One-line distinction: looks vs logic

The simplest way to tell them apart is by what they change:

  • Resource pack = changes looks. Block and item textures, models, sounds, UI, fonts, language files—everything you “see” or “hear.” Install one and the world is still the same world; it’s just wearing a new skin.
  • Behavior pack = changes logic. How entities act, what mobs drop, what you can craft, how the game rules work—everything about “how the world runs.” This is what actually changes gameplay.

For example: re-texturing a zombie to look the way you drew it is a resource pack; making zombies drop diamonds or run faster is a behavior pack. The two often come in pairs—a lot of add-on content ships a behavior pack to change the logic plus a matching resource pack for the look, bundled into a single .mcaddon you install together. To learn about that packaging format, see What are .mcpack and .mcaddon.

They are separate from the world file

Behavior packs and resource packs are both Bedrock mechanics, and they’re content packs that are independent of the world save:

  • They’re stored and distributed separately from .mcworld, and must be enabled individually in-game to take effect.
  • One world can enable several packs; the same pack can be reused across different worlds.
  • Because they’re separate, diagnosing or repairing a world file never touches your packs, and vice versa. To first understand what the world file itself is and what’s inside it, see What is a .mcworld file.

This is also why importing a world and installing a pack are two different things: opening a .mcworld imports the world itself, while packs have to be loaded separately.

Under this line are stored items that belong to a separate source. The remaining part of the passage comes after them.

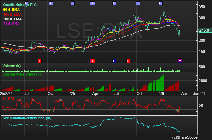Select the 200 d EMA legend label

[13, 20]
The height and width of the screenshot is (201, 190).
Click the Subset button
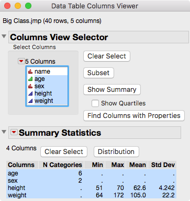[98, 73]
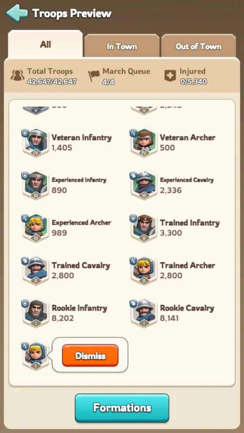Open the Out of Town tab
The image size is (244, 433).
(199, 46)
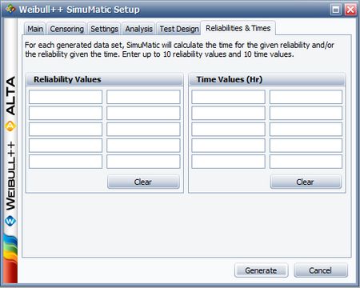Click the blue Weibull++ W logo icon
The width and height of the screenshot is (360, 288).
click(x=10, y=221)
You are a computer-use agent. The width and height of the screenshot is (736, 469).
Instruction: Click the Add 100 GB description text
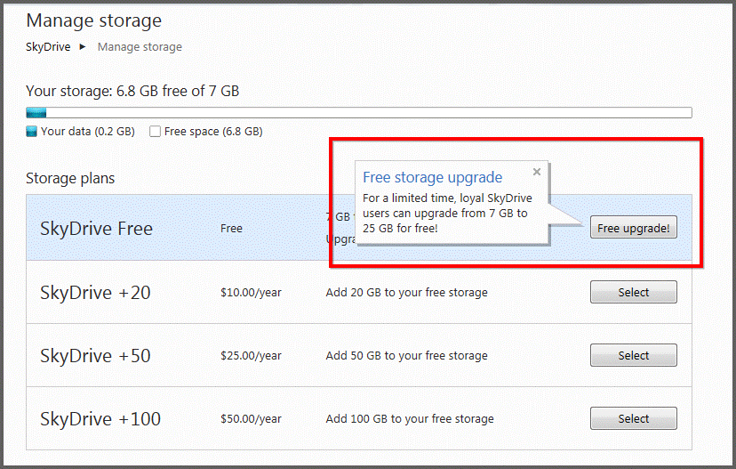[x=409, y=418]
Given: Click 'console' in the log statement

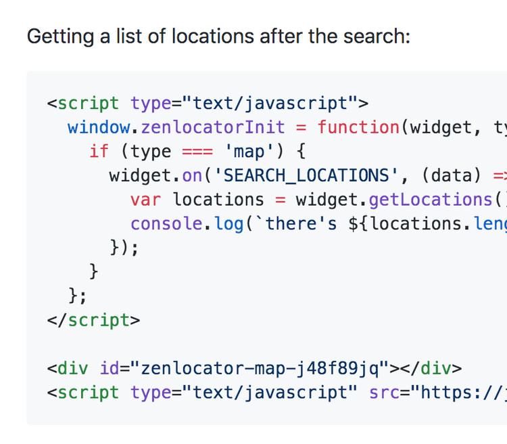Looking at the screenshot, I should (x=166, y=224).
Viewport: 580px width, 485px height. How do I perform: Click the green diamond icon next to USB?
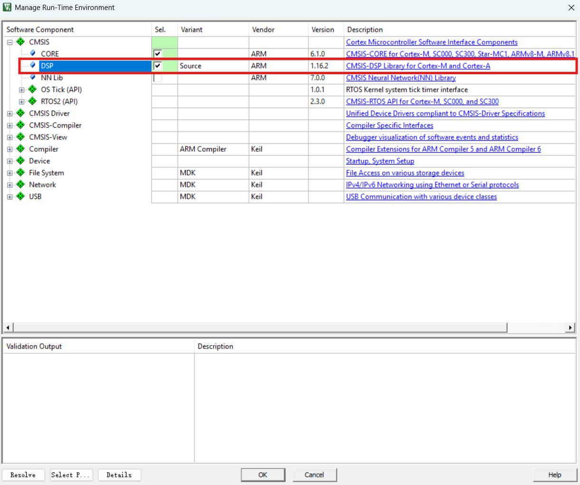click(20, 196)

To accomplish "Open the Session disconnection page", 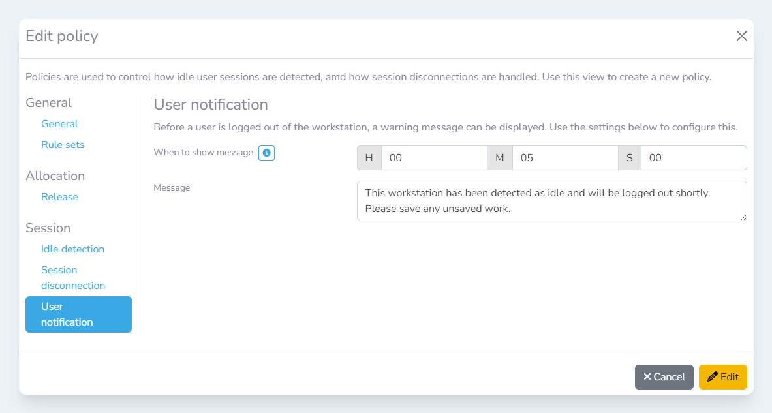I will point(72,278).
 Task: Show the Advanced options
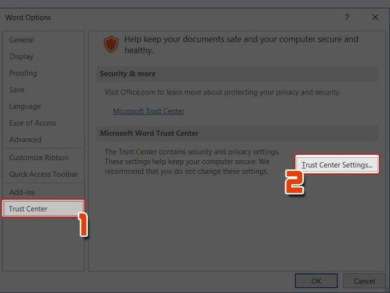coord(25,139)
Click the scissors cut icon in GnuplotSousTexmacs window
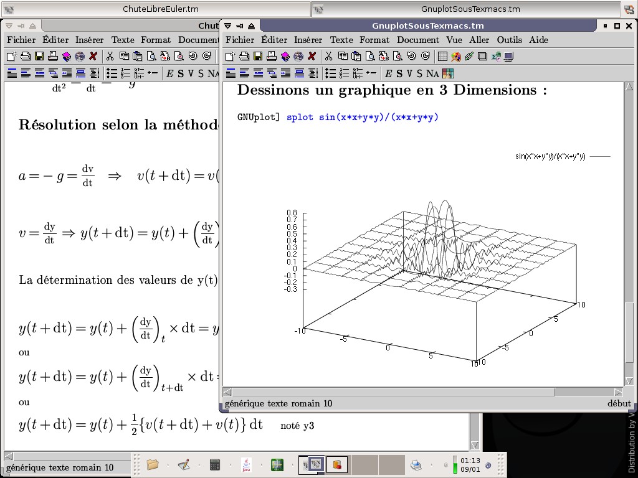 pos(328,57)
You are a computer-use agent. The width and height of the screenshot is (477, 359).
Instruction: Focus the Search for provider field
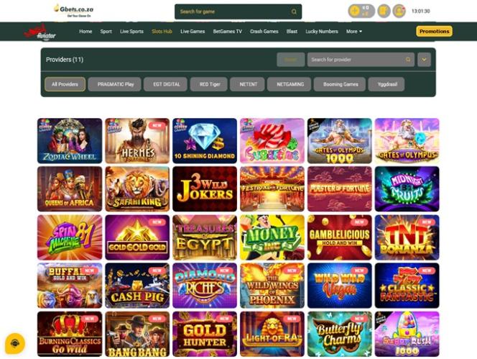click(x=361, y=60)
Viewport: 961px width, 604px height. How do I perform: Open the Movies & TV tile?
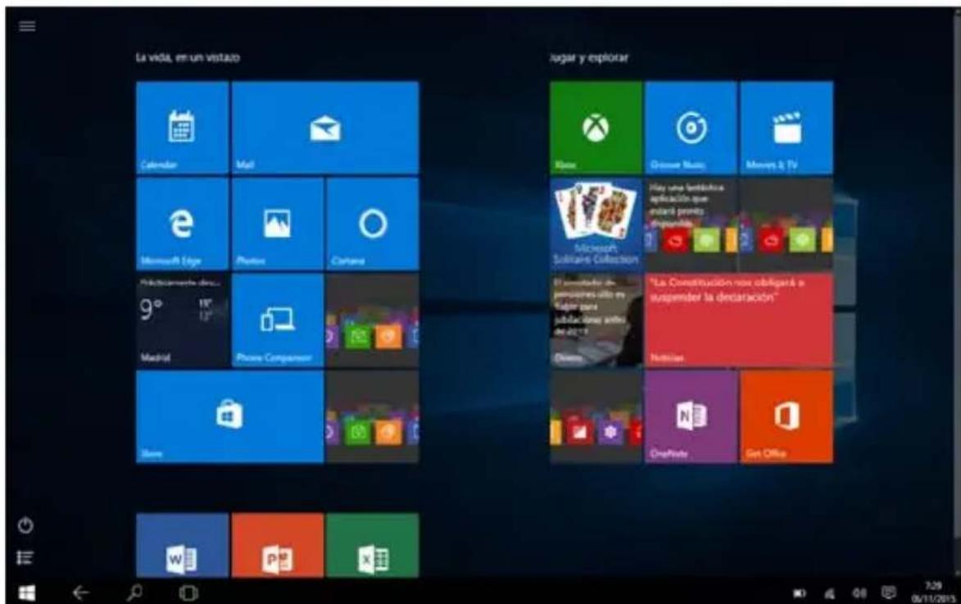click(x=786, y=127)
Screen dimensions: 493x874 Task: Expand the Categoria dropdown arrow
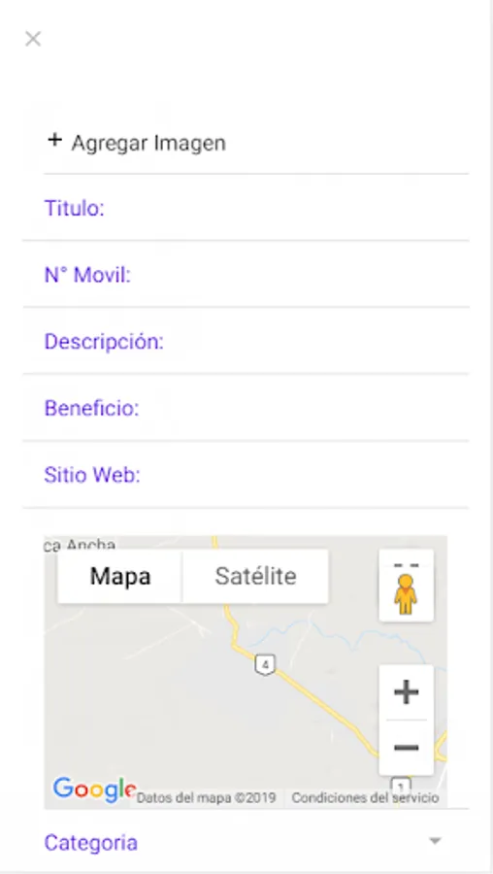435,841
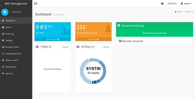This screenshot has width=195, height=99.
Task: Click the Refresh button in the header
Action: [x=172, y=3]
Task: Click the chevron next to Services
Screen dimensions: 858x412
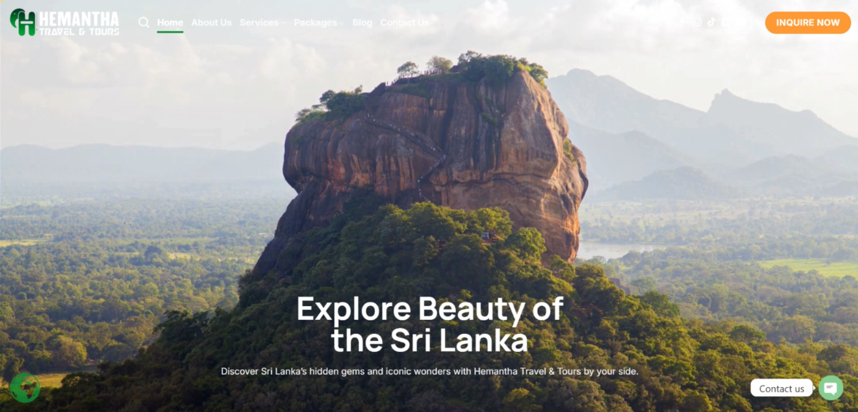Action: click(x=283, y=23)
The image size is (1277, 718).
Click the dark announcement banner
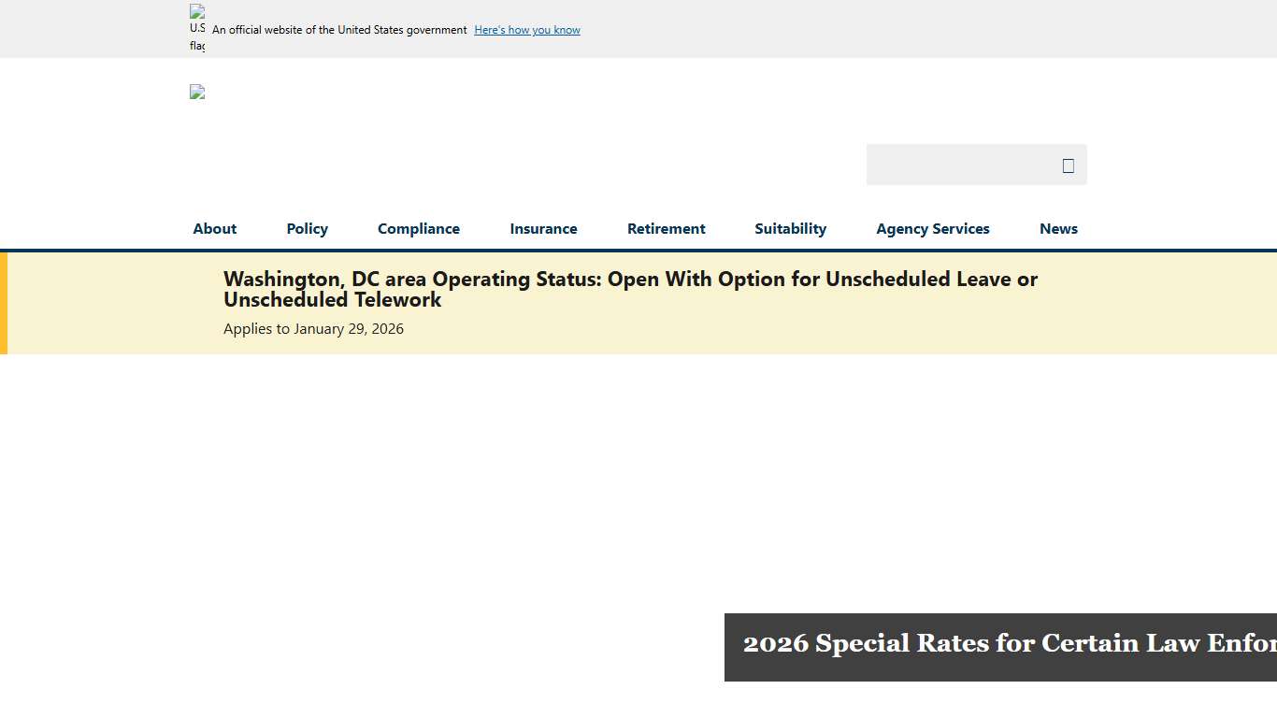pos(1000,648)
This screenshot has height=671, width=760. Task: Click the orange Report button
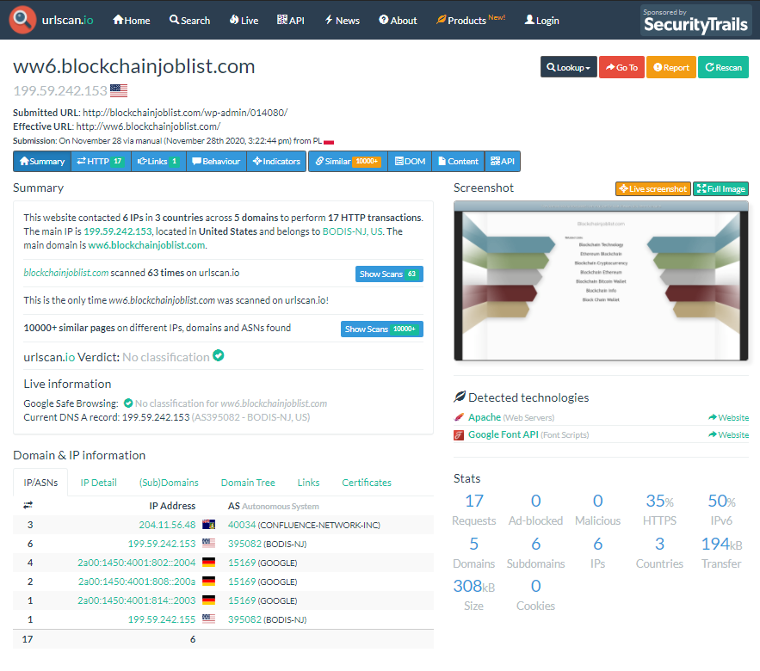point(671,67)
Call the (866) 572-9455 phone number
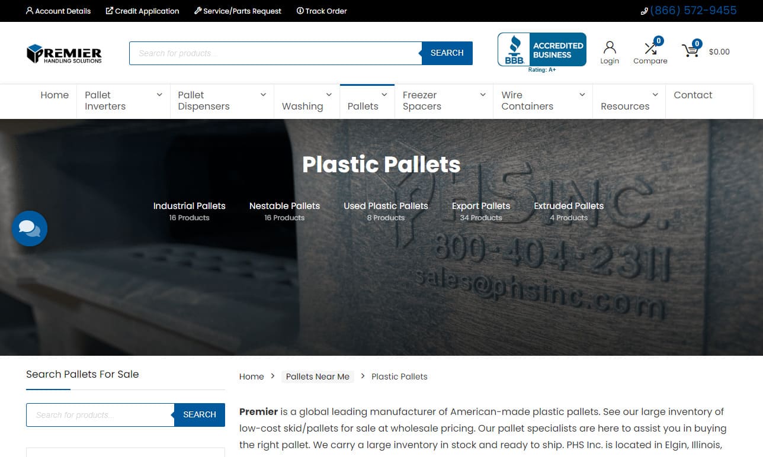The width and height of the screenshot is (763, 457). coord(693,10)
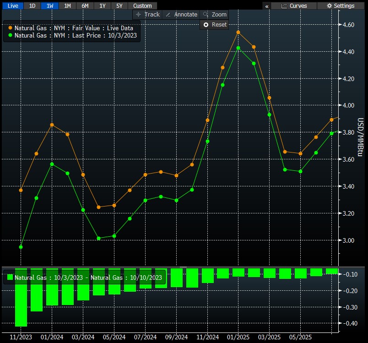Toggle the spread bar legend for 10/3/2023 - 10/10/2023

(84, 277)
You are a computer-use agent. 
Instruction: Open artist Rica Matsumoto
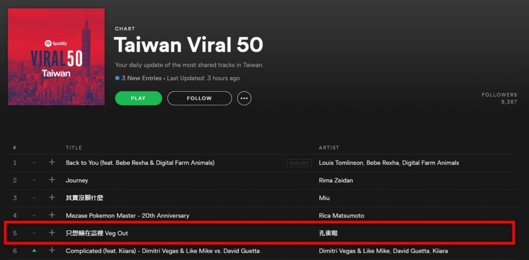(341, 215)
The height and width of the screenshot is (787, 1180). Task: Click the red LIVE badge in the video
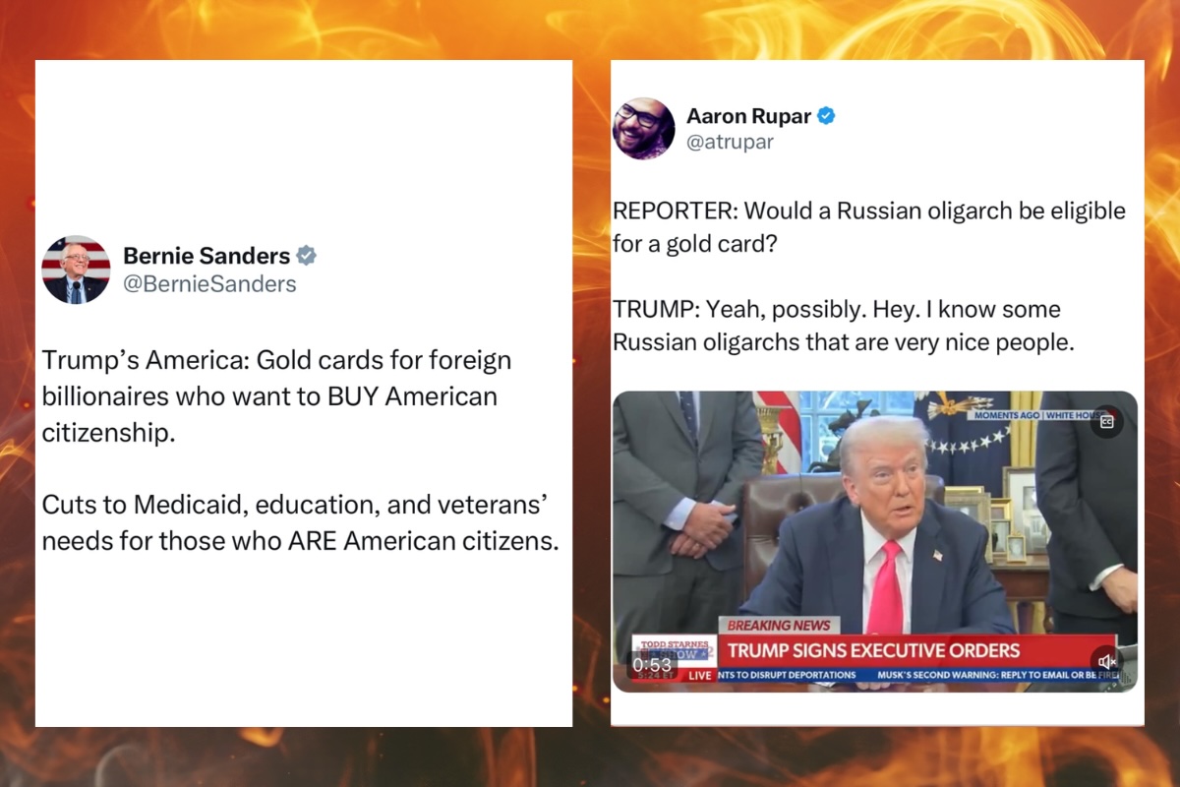699,676
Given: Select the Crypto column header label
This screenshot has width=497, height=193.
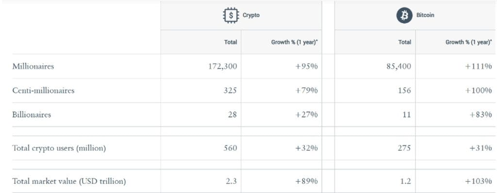Looking at the screenshot, I should 251,15.
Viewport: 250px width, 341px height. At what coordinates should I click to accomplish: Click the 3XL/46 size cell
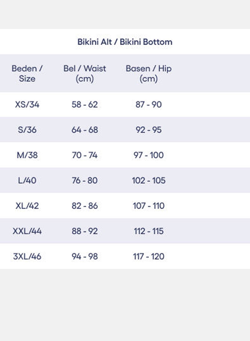coord(27,257)
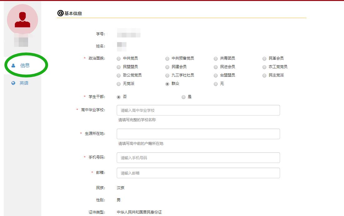The height and width of the screenshot is (216, 344).
Task: Choose 共青团员 as political status
Action: point(216,58)
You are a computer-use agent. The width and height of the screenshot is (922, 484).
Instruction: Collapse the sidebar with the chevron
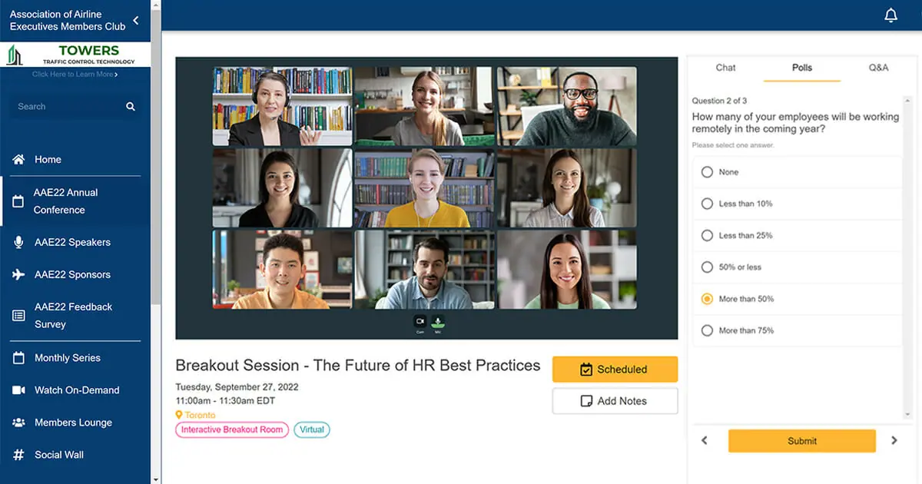click(x=136, y=21)
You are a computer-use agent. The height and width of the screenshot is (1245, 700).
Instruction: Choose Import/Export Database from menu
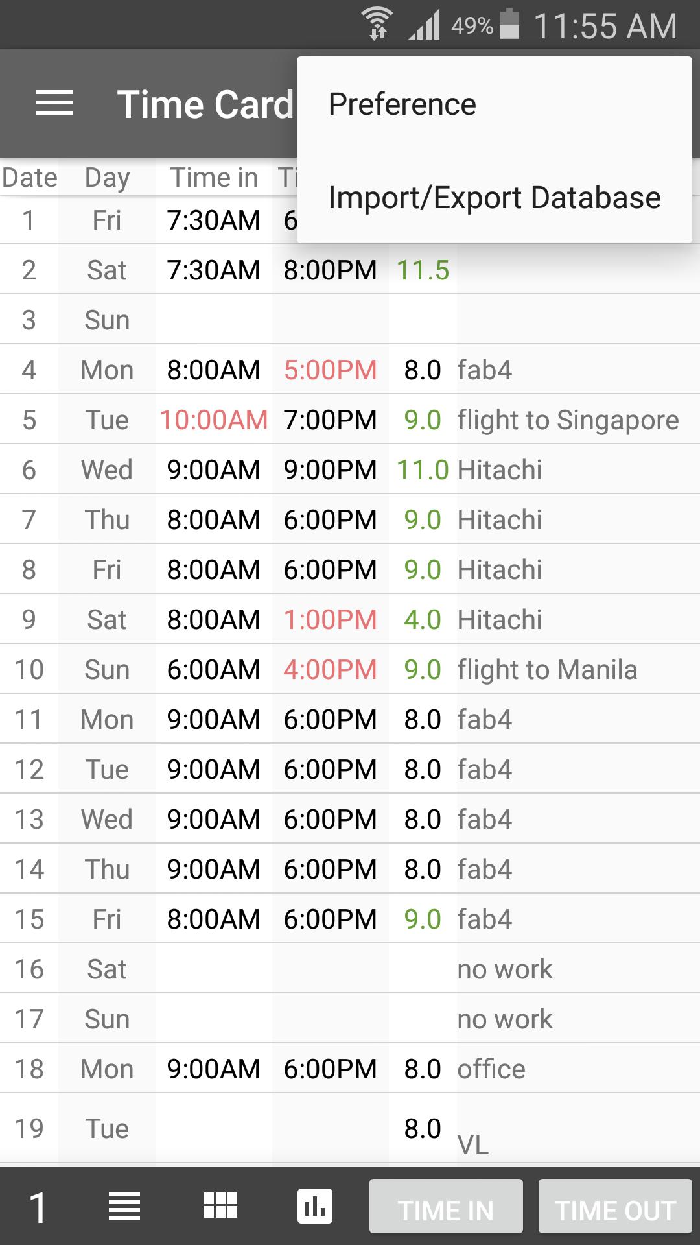[x=494, y=198]
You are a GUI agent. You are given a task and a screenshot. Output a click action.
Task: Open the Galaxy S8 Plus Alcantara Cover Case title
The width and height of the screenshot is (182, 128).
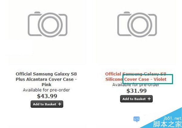(x=46, y=79)
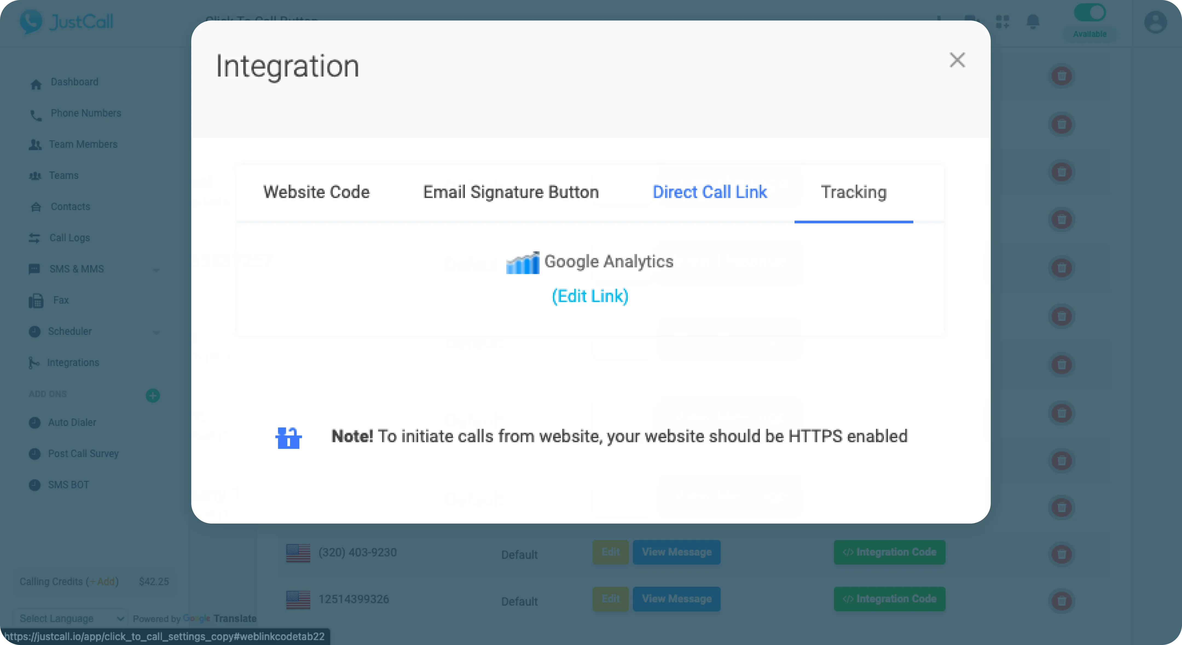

How packs are handled when converting from Java to Bedrock

Java Edition’s equivalent concepts are called data packs and resource packs, but they don’t work the same way as Bedrock’s behavior packs/resource packs. So when TopoBlocks converts a Java world to Bedrock, our handling is honest:

  • Java data packs/resource packs usually aren’t auto-applied to the converted world. Instead they’re listed in a separate item-by-item report, for you to handle on the Bedrock side using the matching approach.
  • Conversion is one-way, Java Edition → Bedrock, charged per run, with automatic refunds on failure; prices are shown in-app.
  • We never overwrite your source files—the original Java world, along with its hash, is preserved and traceable; conversion only generates new files.

For the details here—and which content goes into the report rather than being migrated automatically—see How data packs/resource packs are handled when converting to Bedrock. We don’t promise “100% lossless,” but we give you a compatibility score before you pay and an item-by-item change report afterward, so you can see clearly before deciding.